Boost logo

Boost :

Subject: Re: [boost] [UTF String] Feedback on UTF String library, please
From: Marsh Ray (marsh_at_[hidden])
Date: 2011-02-11 15:09:27


On 02/11/2011 11:44 AM, Chad Nelson wrote:
> On Fri, 11 Feb 2011 17:22:50 +0000
> "Phil Endecott"<spam_from_boost_dev_at_[hidden]> wrote:
>
>> For example, you have this "almost" random-access feature that, IIUC,
>> for UTF-8 will give you O(1) random access if you have only ASCII
>> characters and for UTF-16 will give you O(1) random access if you
>> have only BMP characters. That's just horrible! [...]
>
> If you put it that way, you're right. I assumed that the developer
> using the library would read the documentation and know that the
> iterators weren't always true random-access, but that assumption
> doesn't stand up to conscious examination.

We've heard this argument against UTF-8 many times. Like many of us,
I've worked with a lot of code to process a lot of text over many years.
I'd like to question this idea that random access to arbitrary character
data is really very relevant.

The difference between O(1) and O(N) isn't significant until N becomes
nontrivial. Which in practical terms probably in the dozens or hundreds
of characters.

So let me ask the question:

Just when is it really valid to want to jump the 278th "abstract
character" in a string?

Seriously, how often do these situations arise?

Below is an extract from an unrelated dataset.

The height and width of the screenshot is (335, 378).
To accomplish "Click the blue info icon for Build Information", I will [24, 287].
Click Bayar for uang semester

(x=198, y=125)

A guy who's only ever programmed "US ASCII" on a plain text terminal may
think he needs every 80th character in reverse order to get a column
from a screen line or something. But he would be wrong anywhere that
uses controls, compose characters, non-spacing blanks, multibyte, or
whatever.

Some string search and regex algorithms use skip-ahead N, but how often
is N large enough to avoid a whole cache line fill?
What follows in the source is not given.